6. Das Ganze in den Appstore bringen
Im Unterschied zum Test Export benötigt man zusätzliche Distributions Profile und Zertifikate.
Diese müssen erstmal erstellt und installiert werden.
Vorher kann man sich schon unter https://itunesconnect.apple.com/ einloggen und die Appstore Beschreibungen vorbereiten. Einer der ersten anzugebenden Punkte ist die Standardsprache. Und hier gleich ALARM. Nehmt nicht Deutsch!!!!! Nehmt Englisch, falls ihr diese Sprache unterstützt. Ansonsten wird in internationalen Stores, z.B. Taiwan, nicht die englische, sondern die deutsche Beschreibung angezeigt. UND DIESER PUNKT KANN EINMAL EINGETRAGEN NICHT MEHR GEÄNDERT WERDEN!!!!! AARGGHHHH!!! Woher ich das wohl weiss?
Danach gebt ihr für die Standardsprache den Namen, die Beschreibung sowie Suchworte ein, ladet Icons und Preview Bilder hoch und so weiter. Falls ihr eine App verkaufen und nicht umsonst anbietet wollt, müsst ihr zuerst einen weiteren Vertrag mit Apple eingehen sowie eure Bankverbindung eintragen.

□ □ □ □

*Aufgaben zur Übung*.
1/ Welche Standardsprache sollte man laut dem Textauszug über die Veröffentlichung im Appstore wählen?
2/ Führe den Text über das Einstellen einer App in den Appstore nach seinem letzten Satz weiter.
Für die Aufgaben wird das Material nicht gebraucht.

*Angezeigte Einträge*.
□ □ □ □

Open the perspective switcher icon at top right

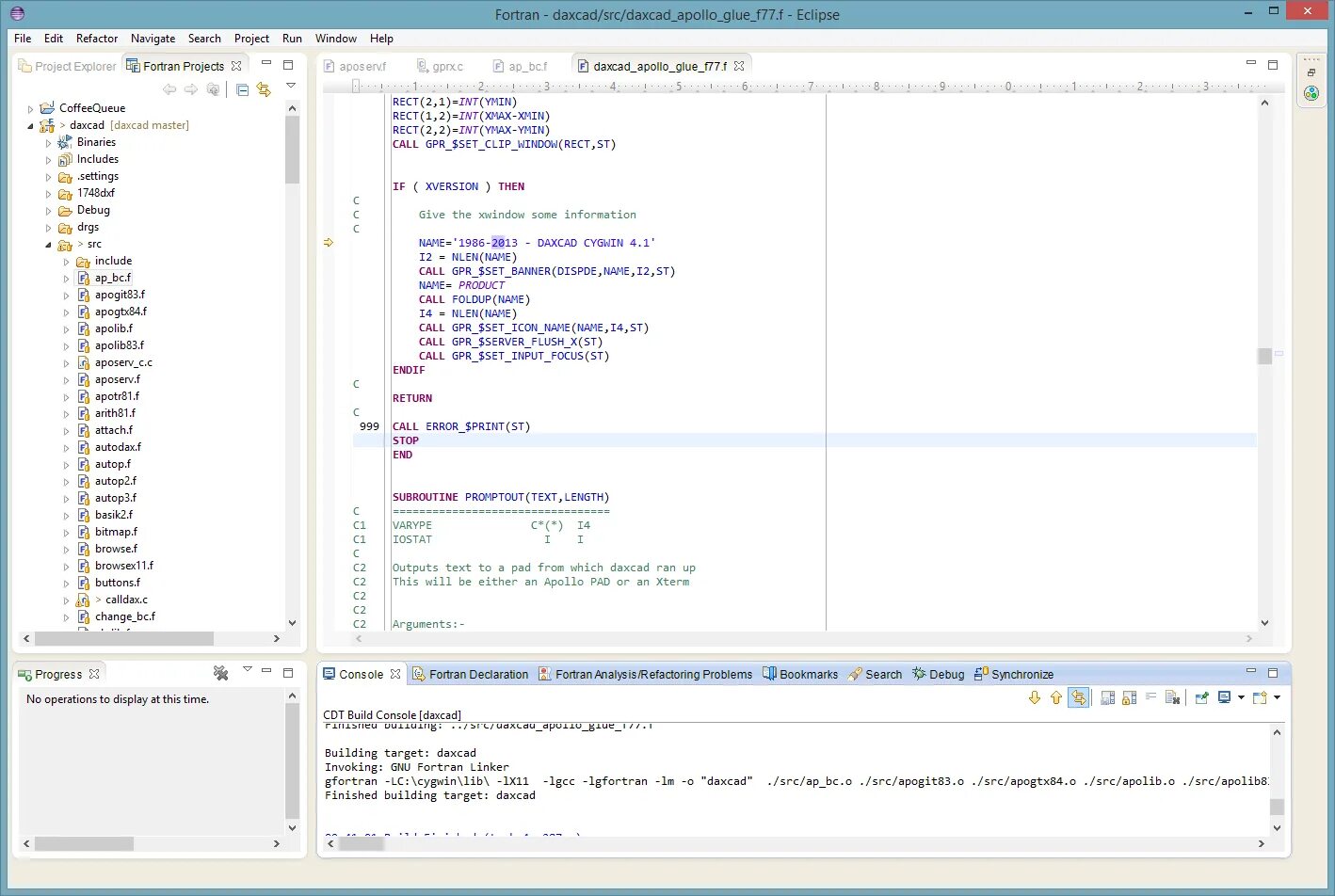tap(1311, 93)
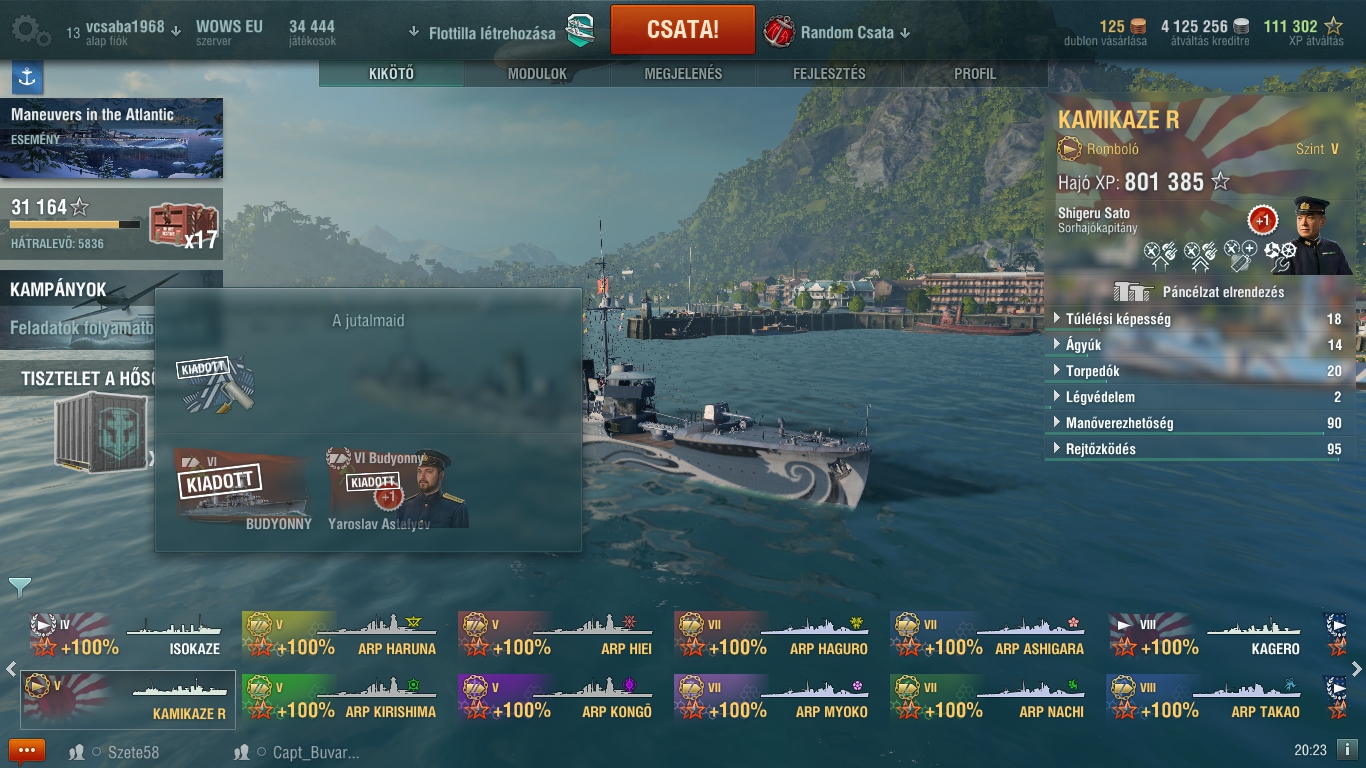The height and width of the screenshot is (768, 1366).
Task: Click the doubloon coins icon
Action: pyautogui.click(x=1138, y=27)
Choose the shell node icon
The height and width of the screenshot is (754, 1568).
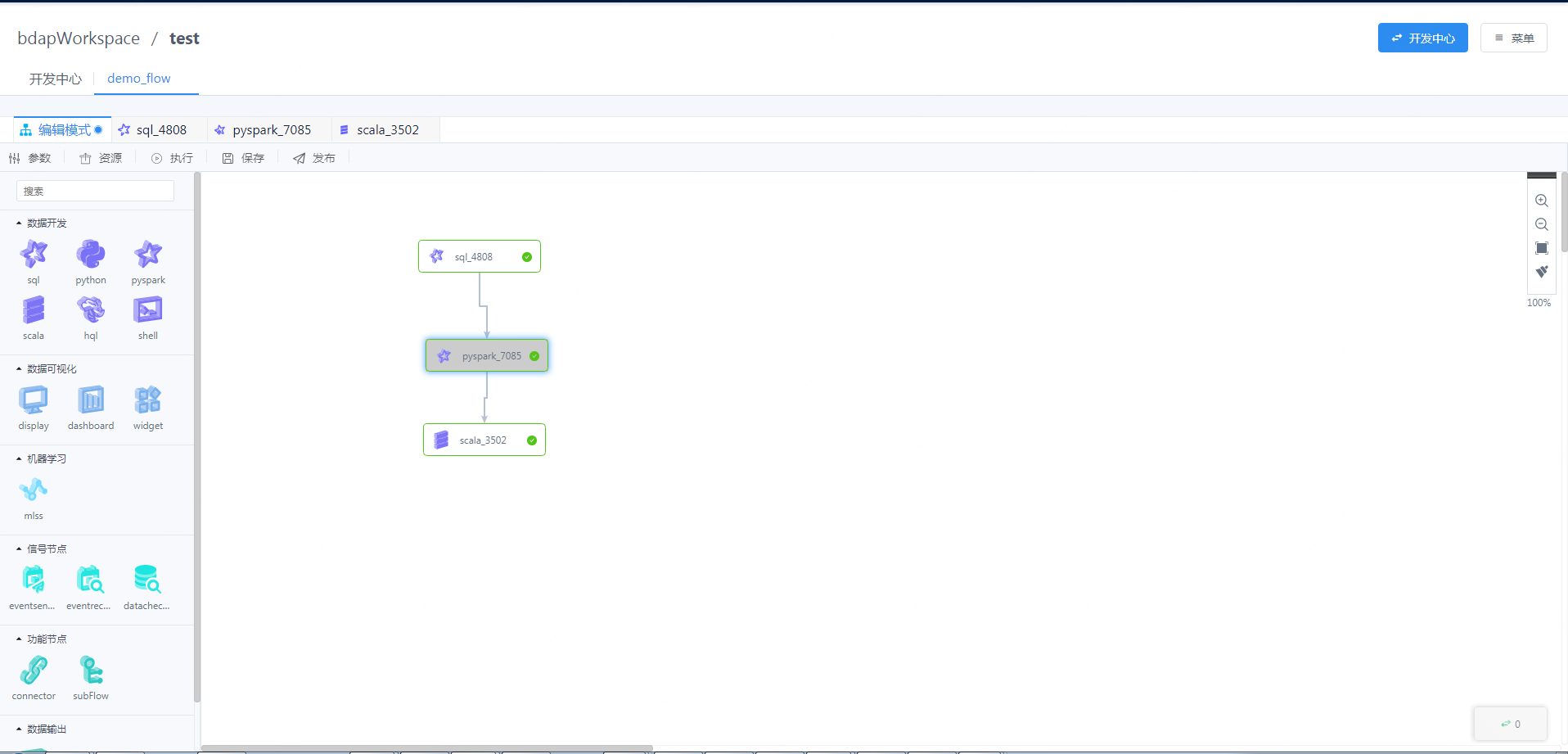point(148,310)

□ □ □ □

*Lösungen*.
1/ Englisch, falls man diese Sprache unterstützt.

2/
Zusätzlich kann man noch weitere Sprachen anlegen und hier die Übersetzungen eintragen.
Die eigentliche Binary kann man später hochladen.
Dazu muss man wie gesagt noch sein Programm mit distribution Certificates und Profilen kompilieren und anschliessend die app zippen. Diese Datei, und nichts anderes, lädt man dann hoch.
Und dann heisst es warten. In meinem Fall hat es 5 Tage gedauert, bis die App erschienen ist und das ist... heute!!!
Falls Ihr ausprobieren möchtet, was denn nach ca 6 Monaten dabei herausgekommen ist, ihr findet lucky cats 3D hier:
Und nein, sie ist nicht kostenlos. Allerdings auch gerade mal so teuer, dass ich meiner Tochter pro Kopie ein Eis kaufen kann.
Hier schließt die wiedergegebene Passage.